The Mean Ones
A childhood friend group’s sole survivor navigates her troubled adulthood in the startling horror novel The Mean Ones.
Sadie spent seventeen years trying to forget the night her friends were murdered in their cabin as she watched, silent, from under a bed. Now needing to be seen as “a Good Girl, a Polite Girl, a Girl Who Did the Right Thing,” she shrinks herself, suppressing her dark thoughts in the hopes of fitting in. This is true even in her three-year relationship with Lucas, a dreamy, rich, Ivy League-educated physician who love bombs her between moody outbursts: ““I’m a blur and he’s the focus.”
Sadie’s facade is compromised when Lucas accepts a weekend invitation to go camping on their behalf. The setting is too evocative, though. Despite Sadie’s best efforts to blink the past away, it’s present among the trees: in a note that imitates one from before; in a woman met in the forest; in a nearby, “naturally creepy” cave.

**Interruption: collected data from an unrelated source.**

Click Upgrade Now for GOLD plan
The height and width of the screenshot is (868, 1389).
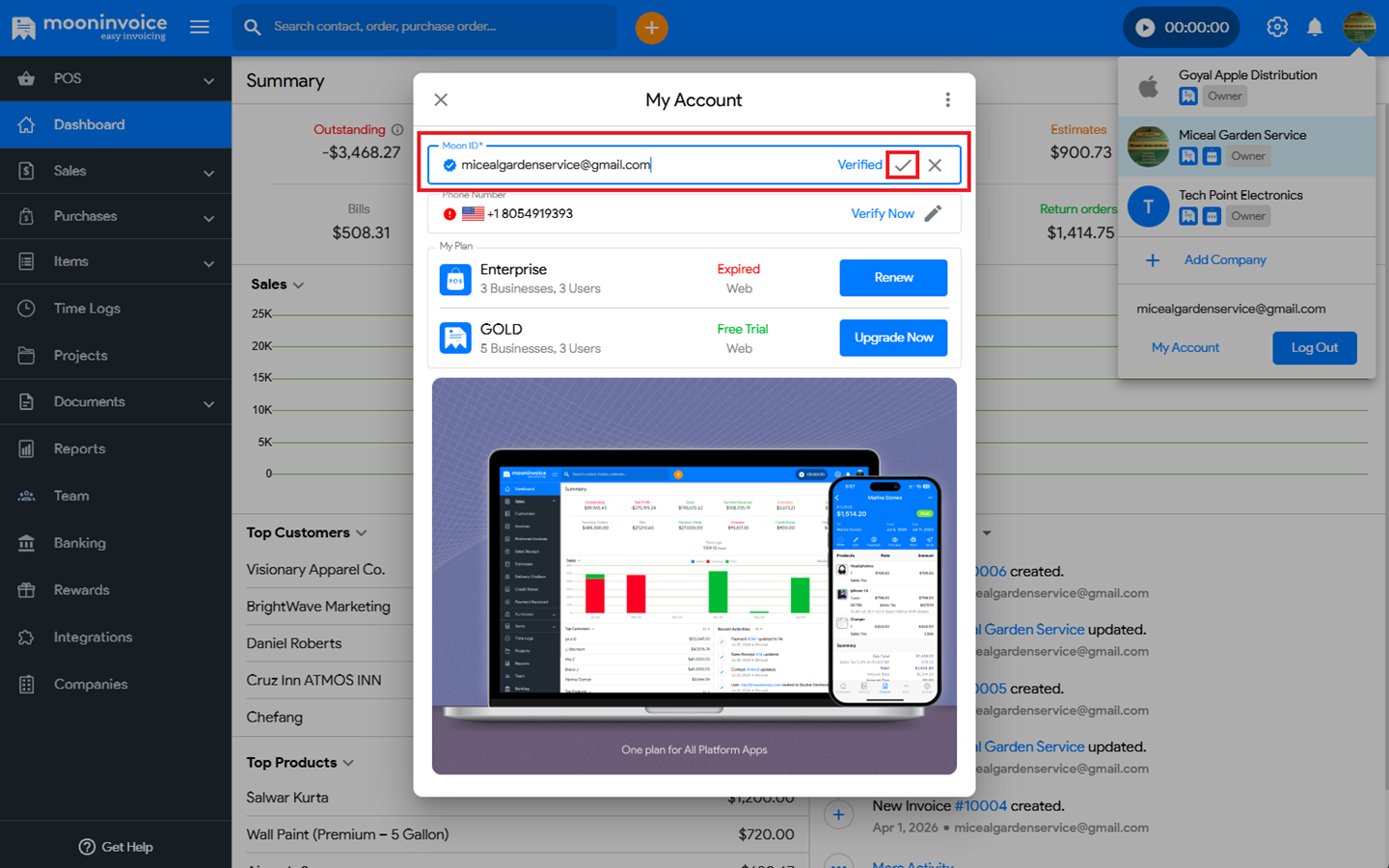point(892,338)
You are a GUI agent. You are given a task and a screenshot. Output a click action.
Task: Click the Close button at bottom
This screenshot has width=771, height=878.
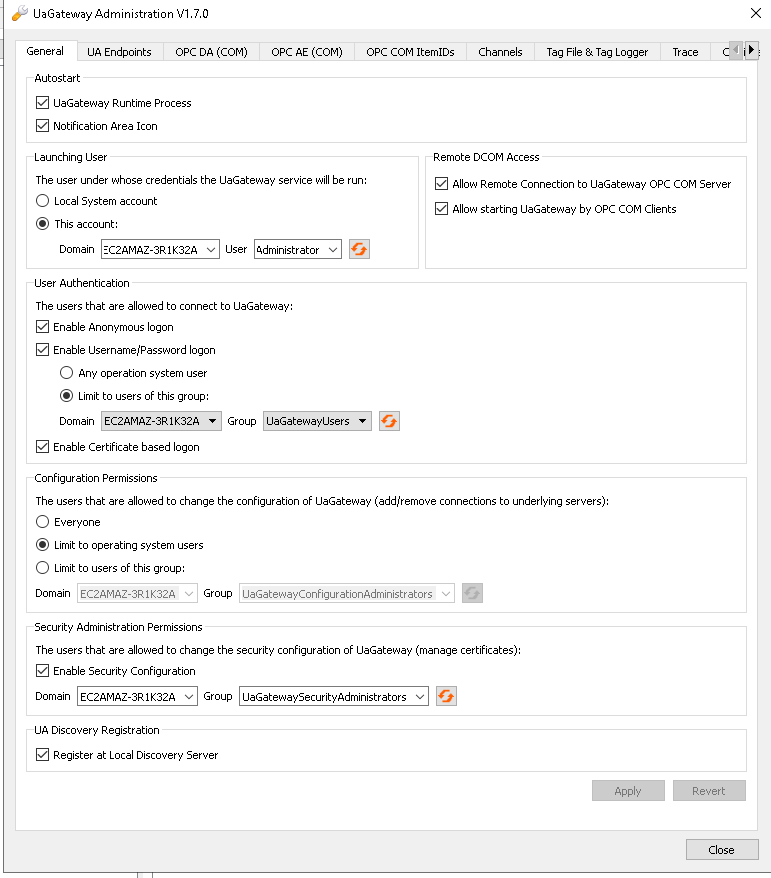(721, 850)
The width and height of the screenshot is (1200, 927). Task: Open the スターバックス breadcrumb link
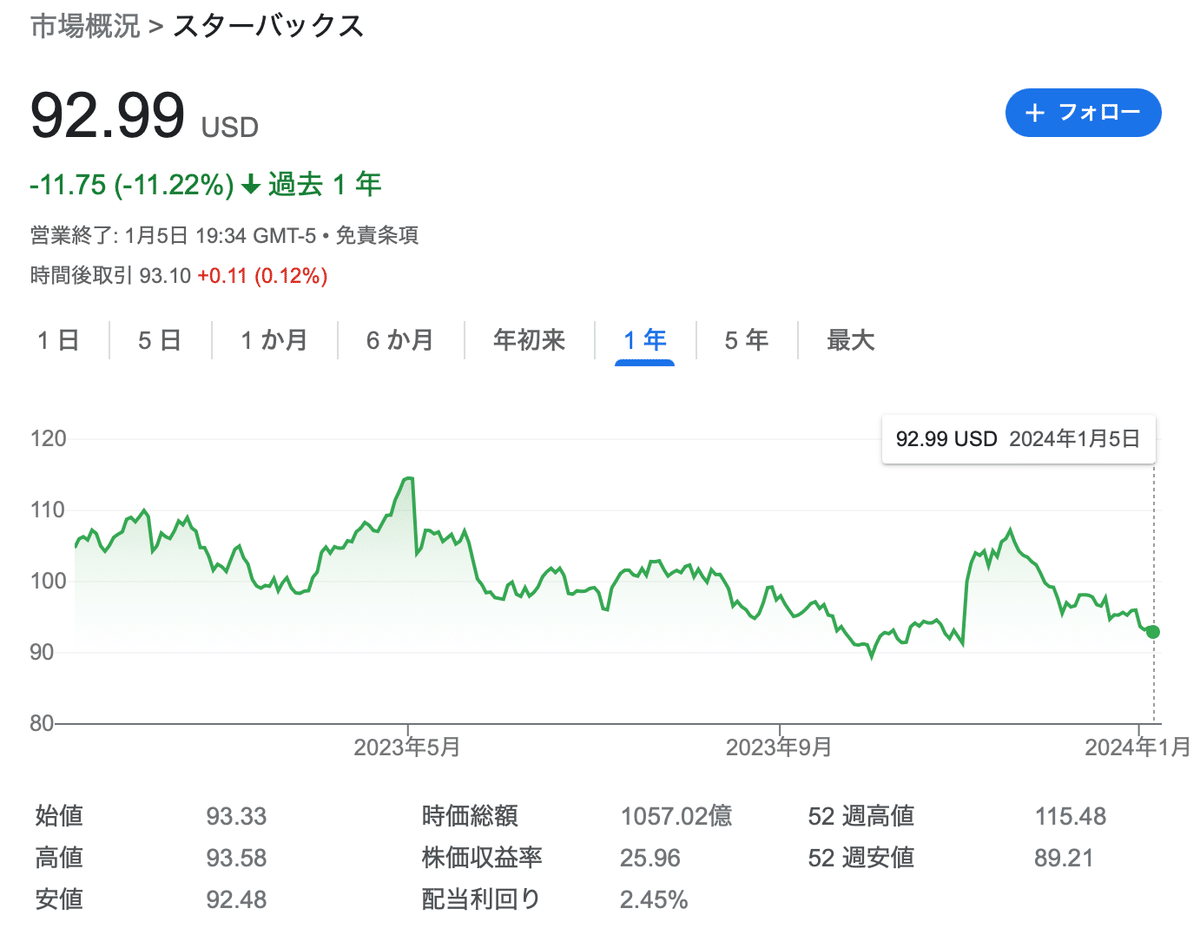(267, 27)
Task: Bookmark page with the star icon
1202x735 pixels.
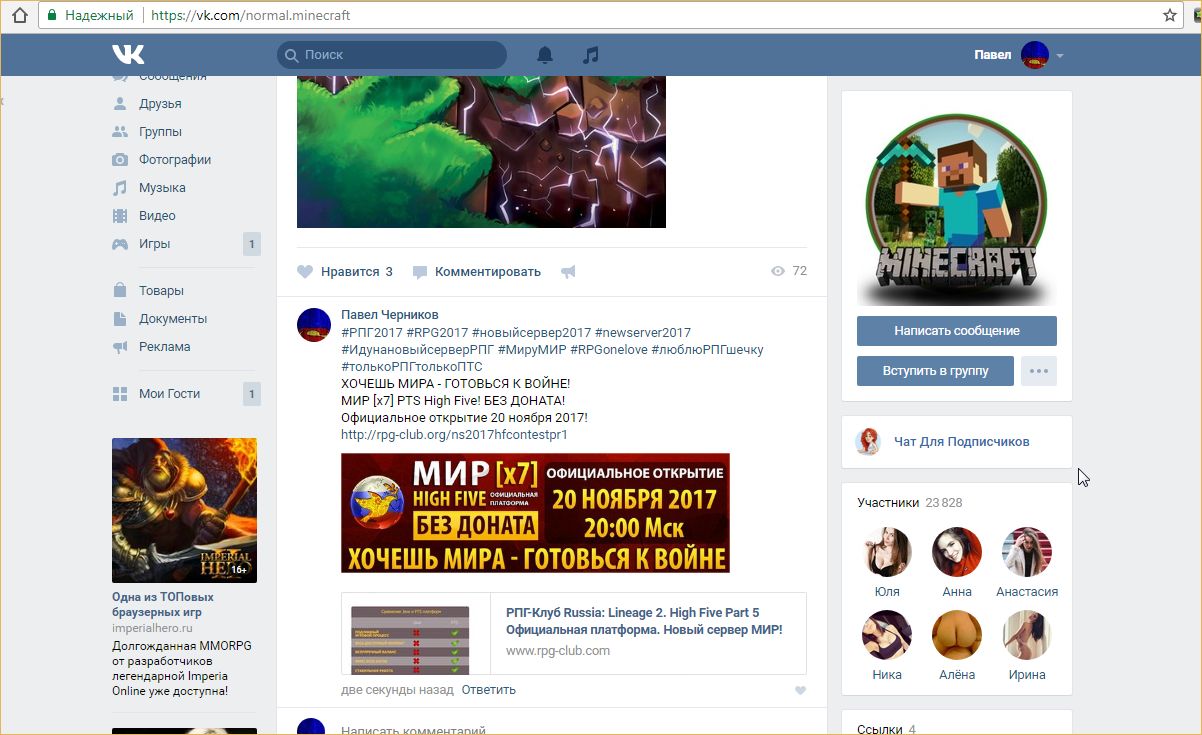Action: tap(1170, 16)
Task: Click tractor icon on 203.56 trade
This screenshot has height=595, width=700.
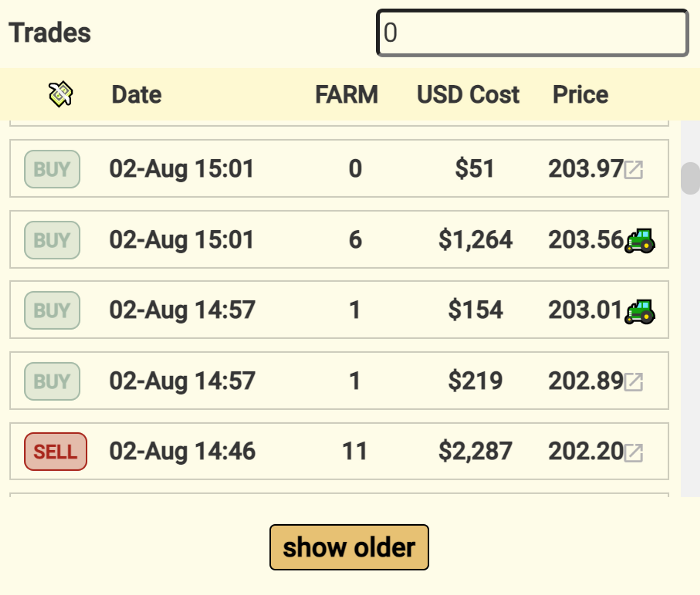Action: 640,241
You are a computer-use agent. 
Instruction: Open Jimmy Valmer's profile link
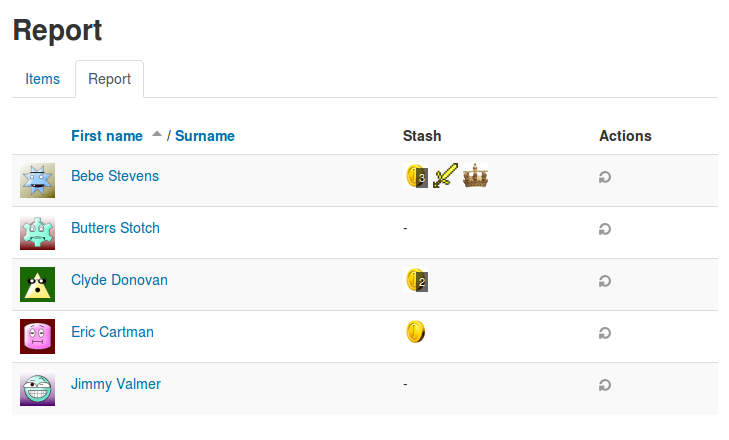pyautogui.click(x=116, y=384)
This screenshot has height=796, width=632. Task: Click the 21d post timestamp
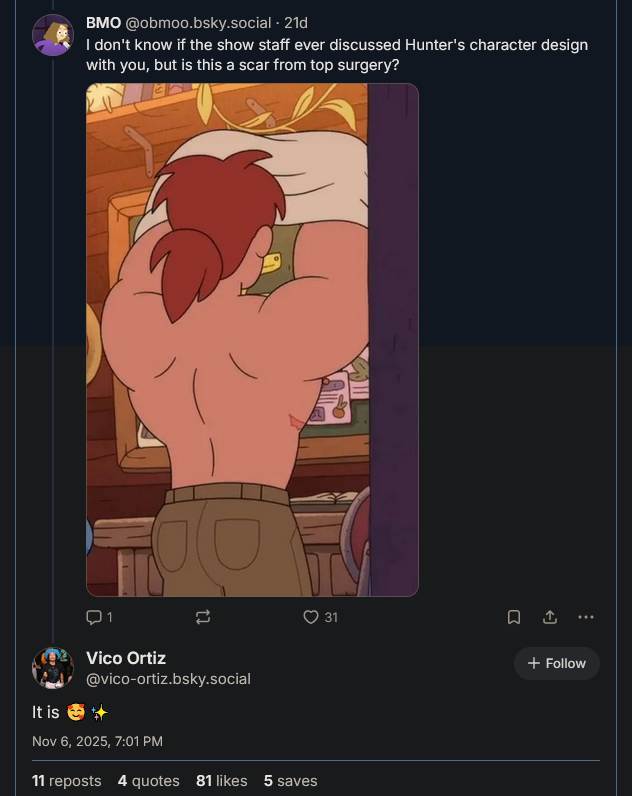tap(295, 23)
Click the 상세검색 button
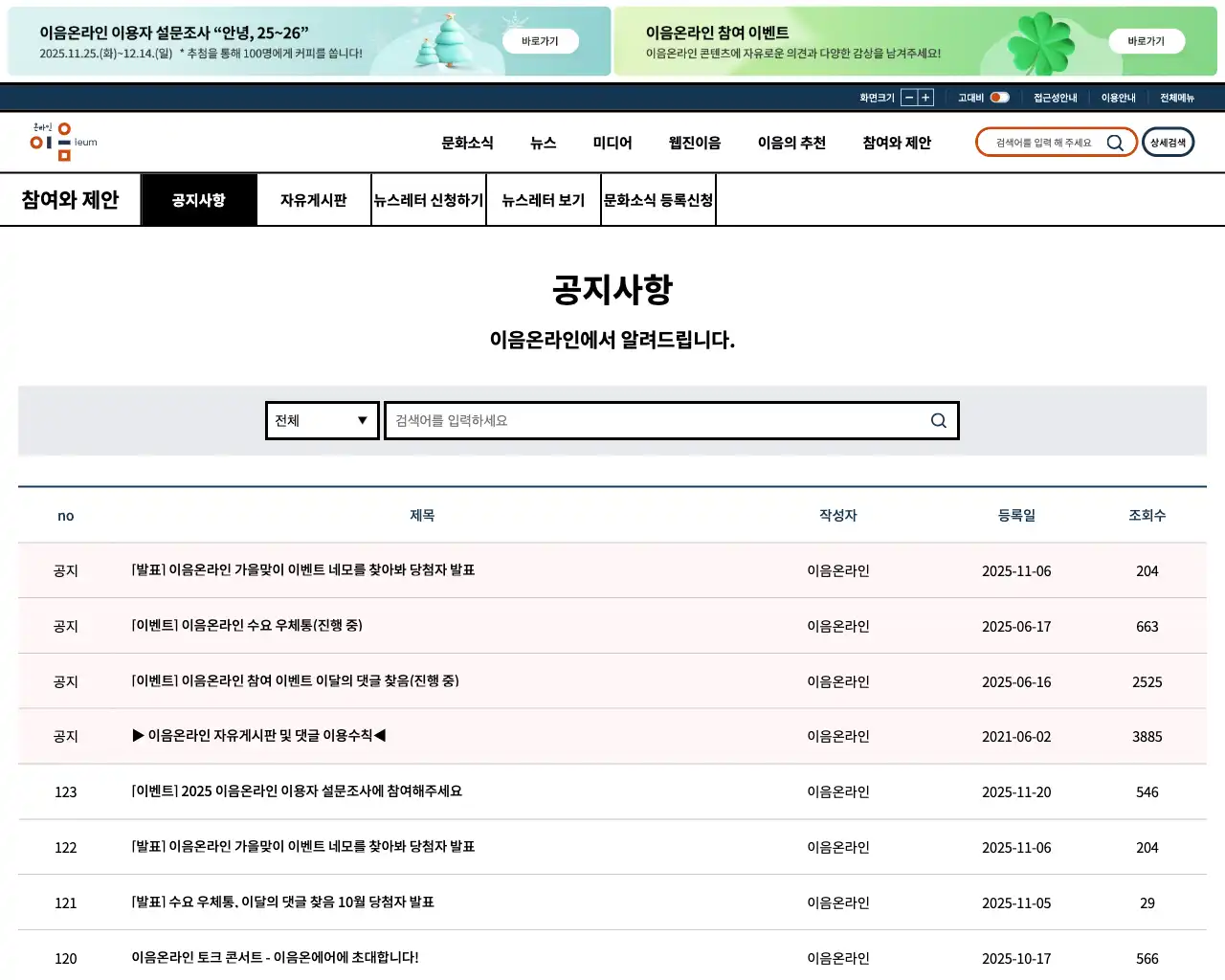Screen dimensions: 1225x980 [1168, 142]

As the weekend drags on, Sadie is forced to reveal her secrets to Lucas, as well as to question the intentions of her only friend, Heather, whose invitation brought her to a reckoning point. She cannot leave without answering the question now central to her future: does she want a tidy, normal life, or does she want to be special?
Thrumming with the merciless energy of childhood betrayals and desperate desires, the short chapters rush between Sadie’s traumatic past and her uncertain present. Violent images mix with vulnerable expressions of sympathetic insecurities, with Sadie’s hopes, even in their most twisted forms, rendered palpable. Horrific surprises await her, but also boundless possibilities—if she’s open to letting go of “nice.”
Supernatural vengeance is visited upon those who chose to be cruel in the shocking, darkly gratifying horror novel The Mean Ones.